SUPPLIED ENTRIES >>

▼▼▼

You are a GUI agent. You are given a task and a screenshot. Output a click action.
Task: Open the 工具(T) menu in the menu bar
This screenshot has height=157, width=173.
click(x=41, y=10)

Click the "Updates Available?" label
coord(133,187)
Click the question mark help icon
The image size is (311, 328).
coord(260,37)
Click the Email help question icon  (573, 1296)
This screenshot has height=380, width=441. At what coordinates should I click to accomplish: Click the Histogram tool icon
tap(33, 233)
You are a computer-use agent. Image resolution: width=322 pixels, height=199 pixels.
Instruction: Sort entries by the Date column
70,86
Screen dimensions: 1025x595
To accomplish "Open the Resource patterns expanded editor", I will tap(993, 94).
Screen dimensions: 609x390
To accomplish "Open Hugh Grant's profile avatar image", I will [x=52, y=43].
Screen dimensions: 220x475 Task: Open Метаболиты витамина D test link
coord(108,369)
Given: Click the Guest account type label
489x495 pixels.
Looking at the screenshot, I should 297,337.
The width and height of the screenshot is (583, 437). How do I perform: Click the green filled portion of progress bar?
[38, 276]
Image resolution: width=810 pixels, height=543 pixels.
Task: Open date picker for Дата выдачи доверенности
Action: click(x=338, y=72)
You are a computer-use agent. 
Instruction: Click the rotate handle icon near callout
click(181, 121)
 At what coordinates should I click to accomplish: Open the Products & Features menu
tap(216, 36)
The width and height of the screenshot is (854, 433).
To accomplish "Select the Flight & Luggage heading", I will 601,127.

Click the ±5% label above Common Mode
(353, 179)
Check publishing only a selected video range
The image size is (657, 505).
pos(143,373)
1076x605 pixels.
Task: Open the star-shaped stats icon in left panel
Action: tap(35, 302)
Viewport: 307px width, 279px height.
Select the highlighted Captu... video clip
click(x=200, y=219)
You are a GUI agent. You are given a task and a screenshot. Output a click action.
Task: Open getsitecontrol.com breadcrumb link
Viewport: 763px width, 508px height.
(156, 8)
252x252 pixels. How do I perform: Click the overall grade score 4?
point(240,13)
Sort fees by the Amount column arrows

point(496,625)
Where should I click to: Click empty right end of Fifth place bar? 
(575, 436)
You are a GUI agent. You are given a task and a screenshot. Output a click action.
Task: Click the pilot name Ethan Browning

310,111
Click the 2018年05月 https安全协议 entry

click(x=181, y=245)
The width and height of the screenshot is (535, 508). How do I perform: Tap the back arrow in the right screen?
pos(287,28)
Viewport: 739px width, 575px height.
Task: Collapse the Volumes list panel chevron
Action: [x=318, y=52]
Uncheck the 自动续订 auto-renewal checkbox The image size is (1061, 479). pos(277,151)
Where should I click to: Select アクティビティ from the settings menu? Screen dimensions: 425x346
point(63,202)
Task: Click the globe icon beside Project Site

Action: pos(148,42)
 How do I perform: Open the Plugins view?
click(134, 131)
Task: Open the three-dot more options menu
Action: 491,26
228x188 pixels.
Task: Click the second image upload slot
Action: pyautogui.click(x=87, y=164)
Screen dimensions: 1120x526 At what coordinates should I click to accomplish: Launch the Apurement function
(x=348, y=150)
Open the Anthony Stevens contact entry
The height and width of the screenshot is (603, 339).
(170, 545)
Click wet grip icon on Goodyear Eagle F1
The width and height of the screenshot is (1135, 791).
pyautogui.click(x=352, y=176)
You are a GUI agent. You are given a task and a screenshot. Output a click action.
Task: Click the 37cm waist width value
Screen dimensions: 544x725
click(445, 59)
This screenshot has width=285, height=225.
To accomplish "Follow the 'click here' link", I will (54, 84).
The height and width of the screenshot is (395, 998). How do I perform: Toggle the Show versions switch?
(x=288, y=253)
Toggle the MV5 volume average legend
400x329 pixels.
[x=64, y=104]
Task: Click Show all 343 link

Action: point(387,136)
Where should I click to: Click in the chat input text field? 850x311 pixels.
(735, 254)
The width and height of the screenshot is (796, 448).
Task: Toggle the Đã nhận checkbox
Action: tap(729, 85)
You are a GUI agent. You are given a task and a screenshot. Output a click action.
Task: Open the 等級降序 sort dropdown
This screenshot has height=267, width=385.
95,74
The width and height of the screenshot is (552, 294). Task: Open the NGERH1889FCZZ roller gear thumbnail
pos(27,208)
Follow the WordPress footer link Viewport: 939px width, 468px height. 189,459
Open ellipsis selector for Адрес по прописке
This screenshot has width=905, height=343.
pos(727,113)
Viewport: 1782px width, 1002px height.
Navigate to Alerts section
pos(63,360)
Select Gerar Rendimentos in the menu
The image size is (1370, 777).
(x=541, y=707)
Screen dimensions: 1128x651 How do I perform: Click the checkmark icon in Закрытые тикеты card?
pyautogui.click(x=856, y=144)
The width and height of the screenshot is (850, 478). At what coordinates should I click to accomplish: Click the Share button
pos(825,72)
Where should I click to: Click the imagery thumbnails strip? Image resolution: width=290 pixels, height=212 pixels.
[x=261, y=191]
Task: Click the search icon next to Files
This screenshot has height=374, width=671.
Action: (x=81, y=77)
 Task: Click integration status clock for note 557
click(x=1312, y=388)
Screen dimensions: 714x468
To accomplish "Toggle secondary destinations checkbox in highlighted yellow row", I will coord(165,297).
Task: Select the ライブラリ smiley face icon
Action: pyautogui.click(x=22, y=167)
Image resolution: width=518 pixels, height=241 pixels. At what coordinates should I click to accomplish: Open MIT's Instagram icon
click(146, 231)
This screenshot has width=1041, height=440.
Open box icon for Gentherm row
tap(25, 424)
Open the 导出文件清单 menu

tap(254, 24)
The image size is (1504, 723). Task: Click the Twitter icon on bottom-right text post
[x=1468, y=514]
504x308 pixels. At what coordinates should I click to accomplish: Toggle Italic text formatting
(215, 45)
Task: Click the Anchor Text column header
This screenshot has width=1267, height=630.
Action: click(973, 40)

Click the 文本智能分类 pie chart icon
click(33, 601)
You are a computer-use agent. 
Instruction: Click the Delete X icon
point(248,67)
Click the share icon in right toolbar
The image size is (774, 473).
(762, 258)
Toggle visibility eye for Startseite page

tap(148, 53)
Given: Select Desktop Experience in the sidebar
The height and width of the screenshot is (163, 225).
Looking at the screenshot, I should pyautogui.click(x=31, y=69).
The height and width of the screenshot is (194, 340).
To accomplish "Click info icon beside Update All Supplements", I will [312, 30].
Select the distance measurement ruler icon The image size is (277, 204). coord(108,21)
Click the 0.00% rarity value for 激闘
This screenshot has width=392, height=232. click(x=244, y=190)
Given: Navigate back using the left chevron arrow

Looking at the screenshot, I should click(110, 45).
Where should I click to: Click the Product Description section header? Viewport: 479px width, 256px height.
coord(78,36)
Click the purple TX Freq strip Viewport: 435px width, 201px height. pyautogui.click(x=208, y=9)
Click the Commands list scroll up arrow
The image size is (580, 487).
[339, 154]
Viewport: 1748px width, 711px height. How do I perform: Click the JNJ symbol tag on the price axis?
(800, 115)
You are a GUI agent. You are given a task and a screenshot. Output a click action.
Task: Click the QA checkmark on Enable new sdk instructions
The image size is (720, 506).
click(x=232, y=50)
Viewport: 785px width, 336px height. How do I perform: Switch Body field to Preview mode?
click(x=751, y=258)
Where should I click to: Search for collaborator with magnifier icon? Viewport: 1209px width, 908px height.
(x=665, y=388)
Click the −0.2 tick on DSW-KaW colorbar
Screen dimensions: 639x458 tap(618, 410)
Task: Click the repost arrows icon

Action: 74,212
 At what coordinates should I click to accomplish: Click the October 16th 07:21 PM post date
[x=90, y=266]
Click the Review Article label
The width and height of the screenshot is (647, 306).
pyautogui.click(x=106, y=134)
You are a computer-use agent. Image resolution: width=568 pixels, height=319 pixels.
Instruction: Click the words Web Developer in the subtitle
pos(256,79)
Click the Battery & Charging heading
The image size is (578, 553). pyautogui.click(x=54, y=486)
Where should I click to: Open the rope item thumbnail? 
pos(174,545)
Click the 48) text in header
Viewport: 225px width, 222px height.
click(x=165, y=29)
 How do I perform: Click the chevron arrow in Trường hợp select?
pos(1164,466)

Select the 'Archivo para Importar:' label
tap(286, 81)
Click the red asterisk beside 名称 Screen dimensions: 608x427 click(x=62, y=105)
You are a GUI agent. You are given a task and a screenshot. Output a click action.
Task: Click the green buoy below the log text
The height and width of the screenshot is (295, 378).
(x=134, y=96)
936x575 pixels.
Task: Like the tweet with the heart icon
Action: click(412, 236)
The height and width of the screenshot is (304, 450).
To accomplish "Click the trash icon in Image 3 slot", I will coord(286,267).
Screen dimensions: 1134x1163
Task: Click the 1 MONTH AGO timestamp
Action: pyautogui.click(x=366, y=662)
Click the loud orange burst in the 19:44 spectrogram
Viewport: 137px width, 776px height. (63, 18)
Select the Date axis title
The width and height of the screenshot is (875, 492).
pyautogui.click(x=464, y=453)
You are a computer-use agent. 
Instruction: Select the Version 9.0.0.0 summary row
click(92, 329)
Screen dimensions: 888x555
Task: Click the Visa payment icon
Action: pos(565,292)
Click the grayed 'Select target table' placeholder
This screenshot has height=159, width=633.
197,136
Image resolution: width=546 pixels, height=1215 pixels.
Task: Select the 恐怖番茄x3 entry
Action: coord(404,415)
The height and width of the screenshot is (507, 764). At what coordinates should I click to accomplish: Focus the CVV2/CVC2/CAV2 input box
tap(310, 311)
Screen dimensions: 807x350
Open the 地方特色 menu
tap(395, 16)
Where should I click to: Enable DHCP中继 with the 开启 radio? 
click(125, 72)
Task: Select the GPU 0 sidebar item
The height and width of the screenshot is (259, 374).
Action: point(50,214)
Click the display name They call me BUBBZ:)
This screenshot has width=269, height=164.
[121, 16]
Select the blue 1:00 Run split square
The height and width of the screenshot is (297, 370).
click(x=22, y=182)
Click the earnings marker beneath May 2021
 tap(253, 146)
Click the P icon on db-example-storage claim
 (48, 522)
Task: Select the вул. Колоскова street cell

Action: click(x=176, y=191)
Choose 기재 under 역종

▲▲▲

YOUR OBJECTIVE >> Where the word "help" appears in a line of the data above, tally that line; then give the total and nothing more.

SOLUTION TO THE EXERCISE >> 2